Harvey's canvas is broad, so that battles and whole campaigns have to be dealt with briefly. He is much more interested in the mechanics and social politics of naval warfare; Nelson is perhaps his favourite hero, and the book loses much of its impetus after Trafalgar had won the sea war. Minor land battles become a bare litany of x thousand lost, giving no feel for their significance or differentiation. Although writing for a general reader (p. 1), he assumes great familiarity with the participants; 'the most famous cavalry charge in history' (by Murat at Eylau) (p. 436) merits a single sentence. His account of the Russian campaign of 1812 is vastly inferior to Tolstoy's.

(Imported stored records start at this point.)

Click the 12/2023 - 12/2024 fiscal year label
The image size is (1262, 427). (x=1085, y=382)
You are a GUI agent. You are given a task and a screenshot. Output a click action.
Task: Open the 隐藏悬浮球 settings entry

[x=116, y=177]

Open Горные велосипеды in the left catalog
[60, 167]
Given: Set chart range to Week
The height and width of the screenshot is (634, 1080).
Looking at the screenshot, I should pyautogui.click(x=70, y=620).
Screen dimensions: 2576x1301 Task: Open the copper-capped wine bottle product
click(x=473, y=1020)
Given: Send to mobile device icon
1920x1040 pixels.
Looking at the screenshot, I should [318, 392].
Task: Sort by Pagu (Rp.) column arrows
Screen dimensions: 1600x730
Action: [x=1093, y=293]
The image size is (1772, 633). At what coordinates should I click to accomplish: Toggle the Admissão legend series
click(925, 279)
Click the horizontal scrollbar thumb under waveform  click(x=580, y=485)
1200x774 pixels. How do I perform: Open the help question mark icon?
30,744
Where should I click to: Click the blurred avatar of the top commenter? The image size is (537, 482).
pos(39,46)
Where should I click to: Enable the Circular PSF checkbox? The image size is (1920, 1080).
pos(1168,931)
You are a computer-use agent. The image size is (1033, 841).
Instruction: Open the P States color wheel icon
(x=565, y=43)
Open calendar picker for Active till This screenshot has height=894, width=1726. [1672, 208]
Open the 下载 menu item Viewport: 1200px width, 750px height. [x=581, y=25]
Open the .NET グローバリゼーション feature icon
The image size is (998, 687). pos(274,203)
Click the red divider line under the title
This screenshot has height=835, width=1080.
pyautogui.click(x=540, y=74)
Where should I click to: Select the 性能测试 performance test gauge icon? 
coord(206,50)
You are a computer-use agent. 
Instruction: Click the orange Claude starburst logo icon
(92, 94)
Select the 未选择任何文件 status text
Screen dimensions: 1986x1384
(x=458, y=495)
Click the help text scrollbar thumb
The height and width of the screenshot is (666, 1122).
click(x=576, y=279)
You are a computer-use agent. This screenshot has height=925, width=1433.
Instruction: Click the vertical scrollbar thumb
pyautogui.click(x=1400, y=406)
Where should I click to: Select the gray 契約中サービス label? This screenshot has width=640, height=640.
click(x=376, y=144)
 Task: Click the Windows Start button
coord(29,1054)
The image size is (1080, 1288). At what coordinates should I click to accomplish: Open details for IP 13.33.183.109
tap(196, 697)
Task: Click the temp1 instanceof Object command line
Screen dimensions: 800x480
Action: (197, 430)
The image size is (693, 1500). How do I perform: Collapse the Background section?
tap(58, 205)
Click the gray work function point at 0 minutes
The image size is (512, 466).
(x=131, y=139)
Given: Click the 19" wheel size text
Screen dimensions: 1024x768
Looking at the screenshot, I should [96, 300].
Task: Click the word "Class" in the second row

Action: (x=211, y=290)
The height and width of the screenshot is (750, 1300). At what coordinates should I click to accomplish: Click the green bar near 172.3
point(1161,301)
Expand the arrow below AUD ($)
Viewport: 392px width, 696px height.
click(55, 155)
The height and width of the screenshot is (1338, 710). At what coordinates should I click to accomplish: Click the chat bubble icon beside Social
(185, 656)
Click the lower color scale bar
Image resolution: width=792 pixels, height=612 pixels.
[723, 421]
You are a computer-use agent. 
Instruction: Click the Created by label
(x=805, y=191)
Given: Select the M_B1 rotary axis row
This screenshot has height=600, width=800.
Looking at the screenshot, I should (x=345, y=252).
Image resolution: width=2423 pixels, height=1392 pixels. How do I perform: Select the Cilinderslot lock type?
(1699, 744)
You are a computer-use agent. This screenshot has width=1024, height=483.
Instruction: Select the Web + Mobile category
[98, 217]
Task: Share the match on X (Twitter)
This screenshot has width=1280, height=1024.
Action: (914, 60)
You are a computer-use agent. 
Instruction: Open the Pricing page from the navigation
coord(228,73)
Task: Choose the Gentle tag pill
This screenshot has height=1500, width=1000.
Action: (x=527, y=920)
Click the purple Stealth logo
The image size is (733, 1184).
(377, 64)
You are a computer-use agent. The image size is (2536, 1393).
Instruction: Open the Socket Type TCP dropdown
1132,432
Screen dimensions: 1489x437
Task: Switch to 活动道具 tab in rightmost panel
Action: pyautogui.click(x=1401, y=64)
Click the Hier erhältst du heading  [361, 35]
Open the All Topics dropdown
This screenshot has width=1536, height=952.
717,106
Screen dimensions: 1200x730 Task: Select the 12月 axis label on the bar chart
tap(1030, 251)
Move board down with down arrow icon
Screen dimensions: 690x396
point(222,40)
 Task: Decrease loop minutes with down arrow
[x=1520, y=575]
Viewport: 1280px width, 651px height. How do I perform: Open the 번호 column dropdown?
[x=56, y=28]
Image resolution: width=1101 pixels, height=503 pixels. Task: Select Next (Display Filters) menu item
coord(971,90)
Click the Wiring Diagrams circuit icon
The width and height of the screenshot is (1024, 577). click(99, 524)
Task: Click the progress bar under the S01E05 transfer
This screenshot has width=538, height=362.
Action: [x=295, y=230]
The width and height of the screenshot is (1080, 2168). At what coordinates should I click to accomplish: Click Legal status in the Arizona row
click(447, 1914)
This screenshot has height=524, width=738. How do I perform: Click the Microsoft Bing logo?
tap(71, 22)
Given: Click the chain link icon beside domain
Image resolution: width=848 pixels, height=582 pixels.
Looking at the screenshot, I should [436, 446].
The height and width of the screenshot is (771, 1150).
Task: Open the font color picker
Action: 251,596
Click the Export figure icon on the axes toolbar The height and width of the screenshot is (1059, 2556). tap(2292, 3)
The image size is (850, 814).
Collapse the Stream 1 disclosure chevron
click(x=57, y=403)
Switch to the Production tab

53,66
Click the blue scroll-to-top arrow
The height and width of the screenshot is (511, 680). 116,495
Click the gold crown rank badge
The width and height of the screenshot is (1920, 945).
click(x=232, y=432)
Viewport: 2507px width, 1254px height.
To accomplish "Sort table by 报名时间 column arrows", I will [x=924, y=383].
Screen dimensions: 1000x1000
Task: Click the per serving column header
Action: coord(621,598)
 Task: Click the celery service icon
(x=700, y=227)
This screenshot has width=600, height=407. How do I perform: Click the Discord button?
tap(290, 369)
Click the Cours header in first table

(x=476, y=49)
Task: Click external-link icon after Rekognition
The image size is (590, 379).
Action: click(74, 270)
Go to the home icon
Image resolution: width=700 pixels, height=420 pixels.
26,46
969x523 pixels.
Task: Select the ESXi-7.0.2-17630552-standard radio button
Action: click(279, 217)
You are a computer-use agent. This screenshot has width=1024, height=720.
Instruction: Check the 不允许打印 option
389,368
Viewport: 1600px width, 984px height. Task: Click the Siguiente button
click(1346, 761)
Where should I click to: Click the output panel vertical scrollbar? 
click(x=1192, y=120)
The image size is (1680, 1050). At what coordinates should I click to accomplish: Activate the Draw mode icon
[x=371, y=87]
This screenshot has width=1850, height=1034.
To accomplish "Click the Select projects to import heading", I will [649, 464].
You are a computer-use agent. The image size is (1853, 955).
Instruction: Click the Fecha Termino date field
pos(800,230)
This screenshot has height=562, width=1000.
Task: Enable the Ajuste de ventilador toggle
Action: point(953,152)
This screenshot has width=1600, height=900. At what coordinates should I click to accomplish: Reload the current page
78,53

But it is the heroes that matter to Harvey. He attacks what he calls the 'Napoleon myths', that he was either a tyrant or a political genius; even his military skill is considered to be limited to movement and energy, and only consistently effective in his early career. But Wellington, Nelson, Sir John Moore and others are also treated in the same way: Harvey assumes that they are geniuses, and then turns to biography to explain their lapses of judgement, rather than allowing them to have good and bad days like the rest of us. He also expects that great leaders should be good people, and feels he must apologise for or excuse their political and personal failings, rather than treating them as irrelevant.
The book is hardly light reading; there is a lot of repetition (so that the comparison of the more sanguine actions with those of WW1 appears at least 5 times) and some irritating stylistic habits: he is clearly one of those who learned that split infinitive is a barbarism, but did not learn to avoid equally inelegant alternatives. There are also a surprising number of solecisms and typographic errors, such as 'rebounds to his credit'.
In the end, Harvey does not quite make his case: the book would have been better, and shorter, if he had restricted his scope to the key events and avoided the temptation to essay biographies of the principal players, tracking Napoleon's love life or the social difficulties of Nelson, which are tangential to the result.